▶ [TASK STATEMENT]: Search the records for the string "height". Copy each line where it occurs.

▶ [AVAILABLE DATA]:
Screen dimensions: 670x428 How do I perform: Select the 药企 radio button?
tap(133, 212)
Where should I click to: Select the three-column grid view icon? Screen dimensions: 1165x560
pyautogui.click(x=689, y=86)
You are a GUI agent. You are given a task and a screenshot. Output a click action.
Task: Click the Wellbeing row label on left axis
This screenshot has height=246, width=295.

---

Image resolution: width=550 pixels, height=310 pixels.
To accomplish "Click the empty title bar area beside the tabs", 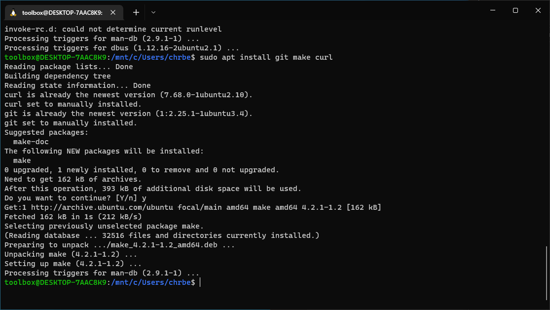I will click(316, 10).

▶ [TASK RESPONSE]:
This screenshot has height=246, width=295.
Image resolution: width=550 pixels, height=310 pixels.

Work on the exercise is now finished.